Still on the art meets beauty line, there is an American artist whom I didn’t see while I was in New York but who is absolutely worthy of praise and admiration: Anthony Goicolea.
I was immediately impressed with his photography work taken from the series Semptemberists, from 2006. I was soon to find out that the actual work is a short film in black and white mixing explosive elements such as male-exclusive beauty, religion and American rural traditions.
Done in collaboration with fashion designer Thom Browne, both the movie and the pictures evoke the ever-so-present subject of religion versus pleasure (in this case visual) and all their perhaps sinful connotations.
According to Goicolea,
The Septemberists is a thirty minute black and white film that chronicles the preparations and processes associated with traditional religious ceremonies.
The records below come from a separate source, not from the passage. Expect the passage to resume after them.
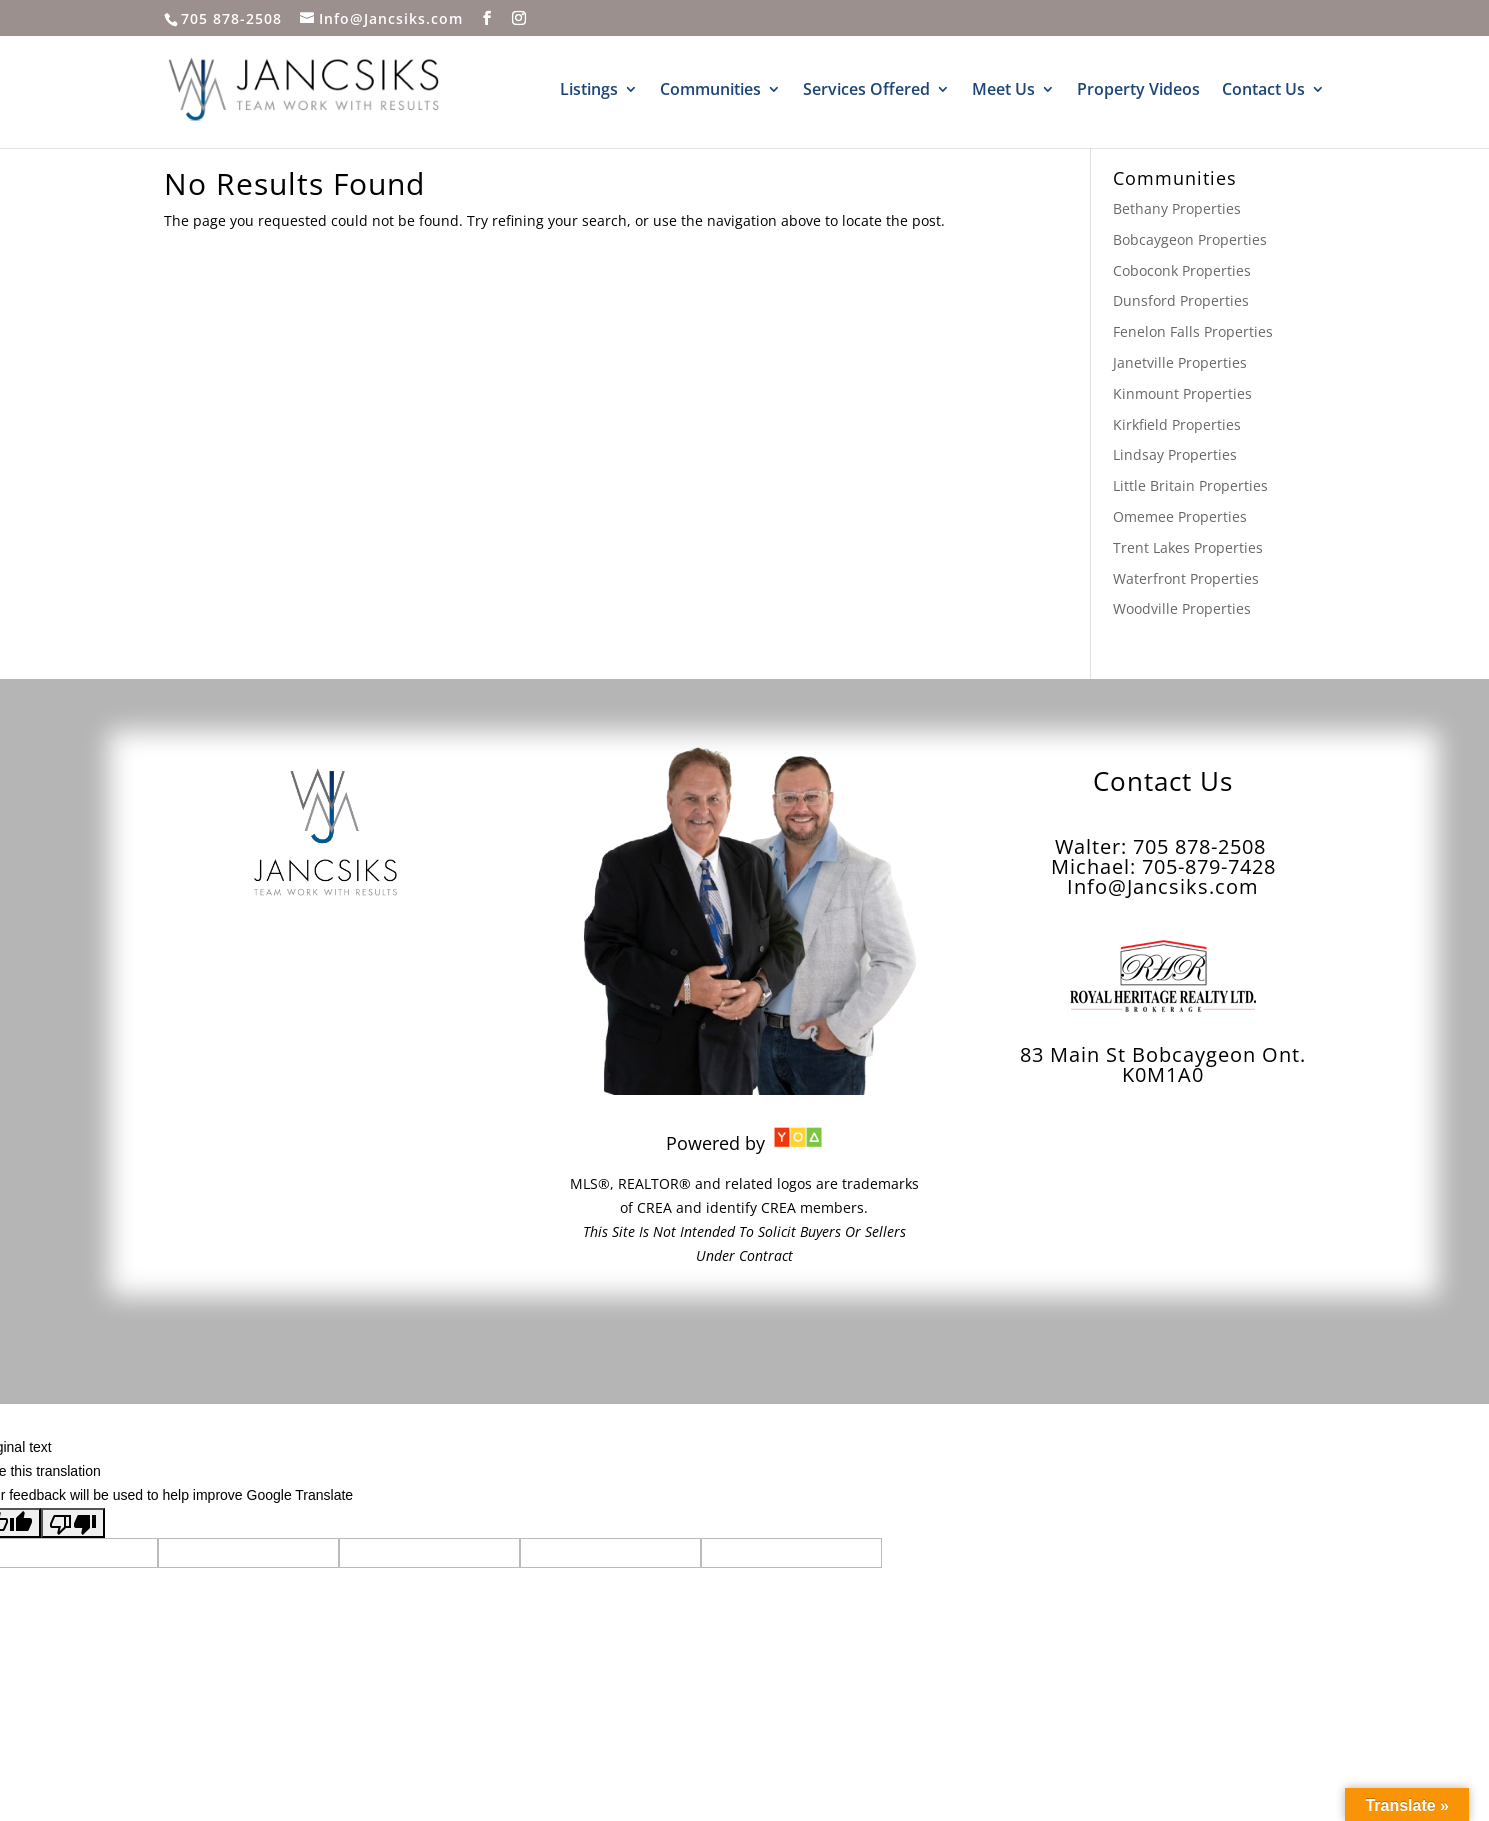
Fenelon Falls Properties (1193, 331)
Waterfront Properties (1186, 578)
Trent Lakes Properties (1188, 547)
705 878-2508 (231, 18)
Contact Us (1263, 91)
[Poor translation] (73, 1523)
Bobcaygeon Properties (1190, 239)
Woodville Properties (1182, 608)
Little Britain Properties (1190, 485)
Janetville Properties (1180, 362)
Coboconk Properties (1182, 270)
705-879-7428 (1209, 866)
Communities (710, 91)
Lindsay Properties (1175, 454)
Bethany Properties (1177, 208)
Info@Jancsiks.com (1163, 886)
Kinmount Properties (1182, 393)
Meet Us (1003, 91)
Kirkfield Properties (1177, 424)
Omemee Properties (1180, 516)
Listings (589, 91)
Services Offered (866, 91)
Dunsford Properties (1181, 300)
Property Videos (1138, 91)
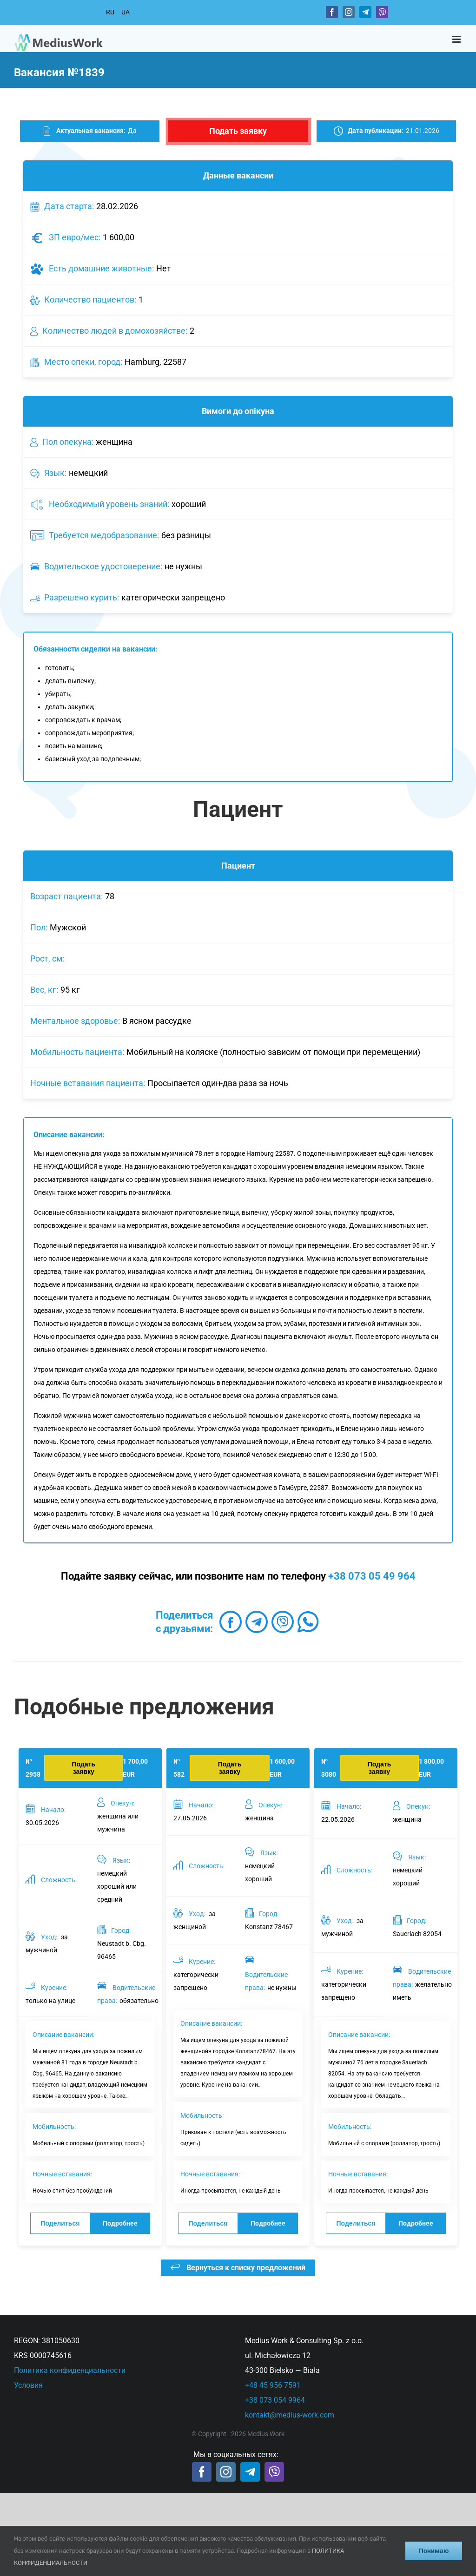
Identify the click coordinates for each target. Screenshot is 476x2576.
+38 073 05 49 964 (372, 1576)
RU (110, 12)
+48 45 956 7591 (273, 2385)
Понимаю (434, 2551)
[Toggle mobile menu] (457, 39)
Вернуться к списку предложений (238, 2267)
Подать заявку (238, 131)
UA (125, 12)
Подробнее (120, 2223)
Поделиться (59, 2223)
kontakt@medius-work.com (289, 2415)
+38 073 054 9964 (275, 2400)
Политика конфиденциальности (70, 2370)
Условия (28, 2385)
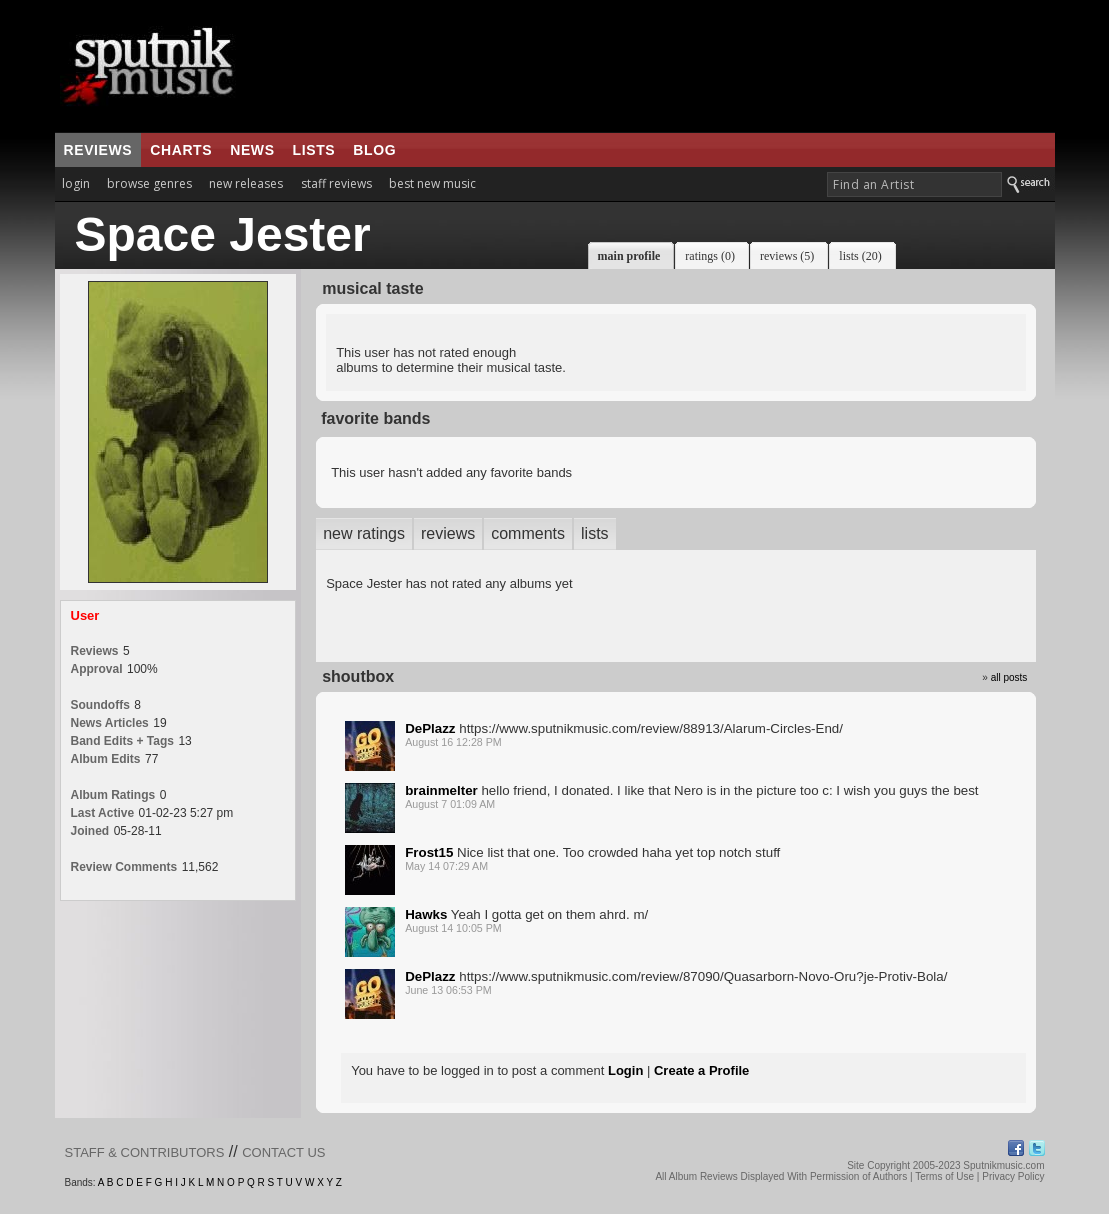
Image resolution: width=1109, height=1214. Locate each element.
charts (181, 150)
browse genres (149, 183)
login (76, 183)
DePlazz (430, 728)
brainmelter (441, 790)
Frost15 (429, 852)
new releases (246, 183)
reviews (98, 150)
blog (374, 150)
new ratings (364, 533)
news (252, 150)
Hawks (426, 914)
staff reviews (336, 183)
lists (314, 150)
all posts (1009, 677)
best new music (432, 183)
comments (528, 533)
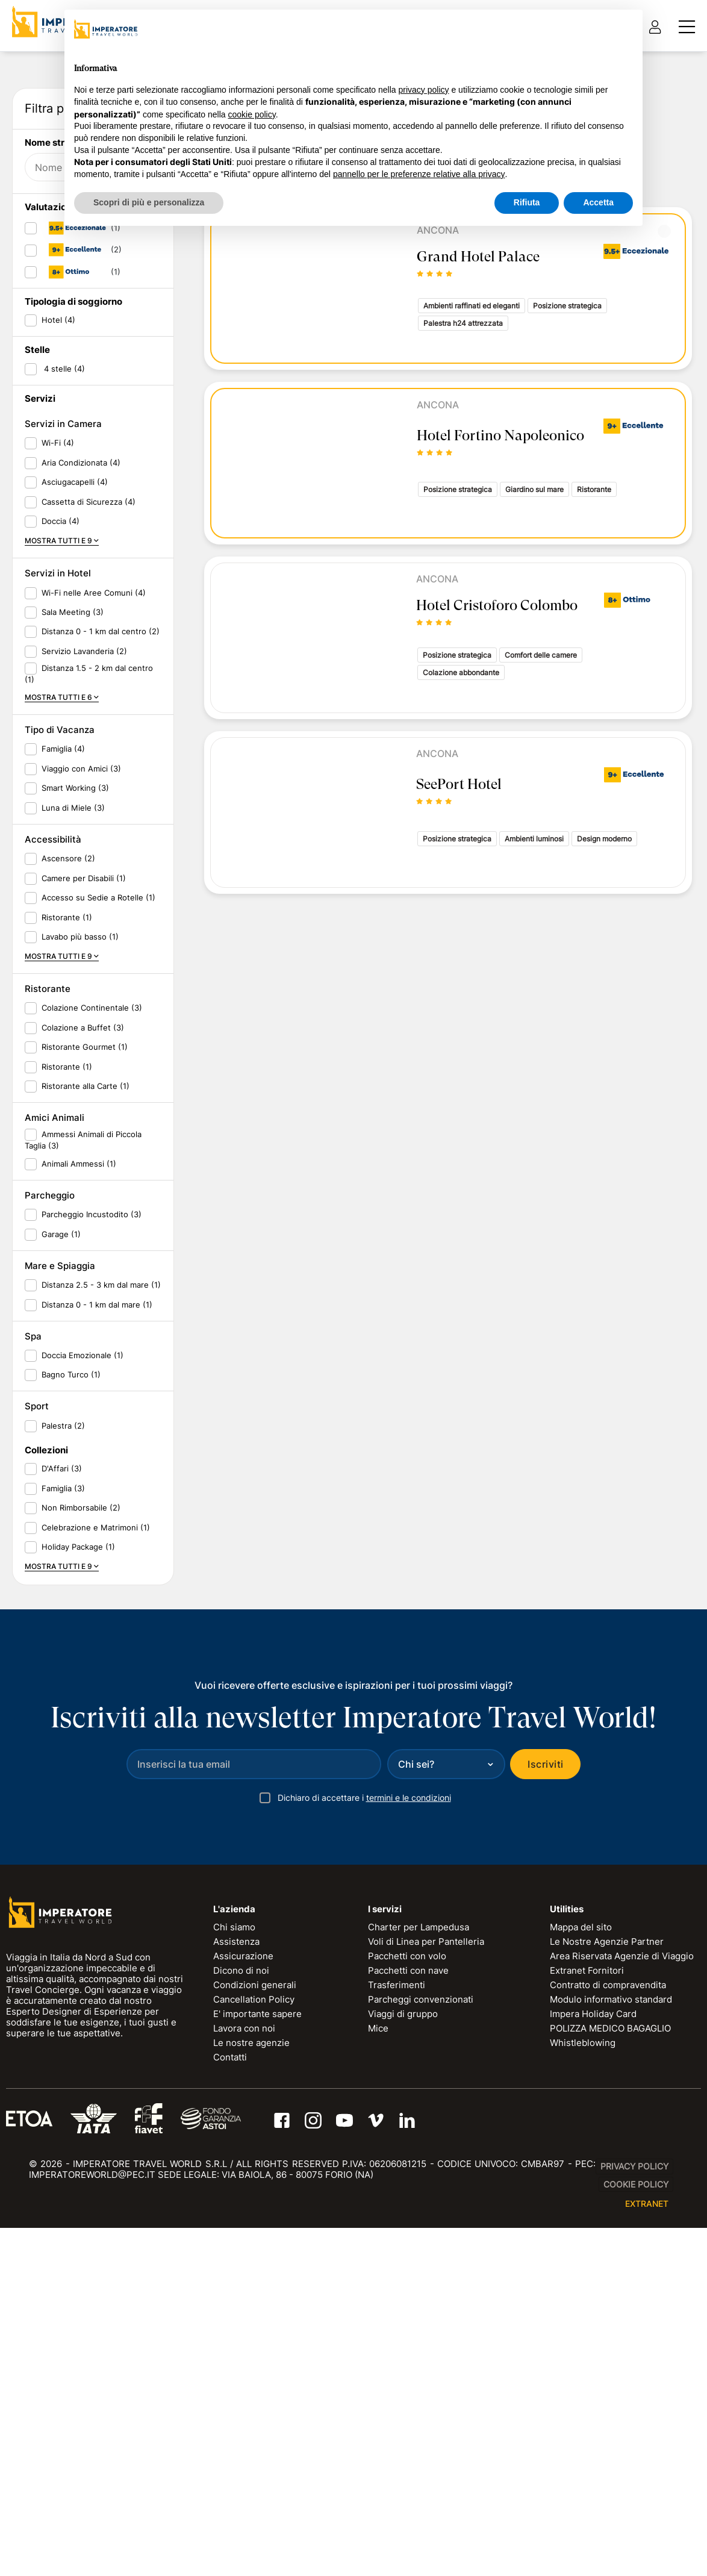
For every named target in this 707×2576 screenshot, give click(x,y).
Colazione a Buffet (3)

A group of boys harvests materials in a dream-like landscape in order to construct the clothing and elements necessary to enact a series of semi-sacrificial rites of passage. Taking inspiration from Prokofiev’s “Peter and the Wolf,” the musical score becomes a substitute for dialogue. Each group of boys functions as a pack of mute workers accompanied only by the sound of their designated musical instruments. Set on a farm reminiscent of an old southern plantation, the characters appear almost like a refined tribe or community living an existence removed from society; half military academy, half monastery. Like cloned worker bees, each group moves in silent, pre-choreographed unison, carrying out their individually assigned tasks. As one group herds and sheers sheep, another picks cotton growing in a steam filled greenhouse, while still a third group meets at a moonlit marsh to catch octopi and harvest their ink sacks.
I just love these sort of talented collaborations. It is truly inspiring when you see two different kinds of artists working together in creating something bigger than their own production. Magnificent.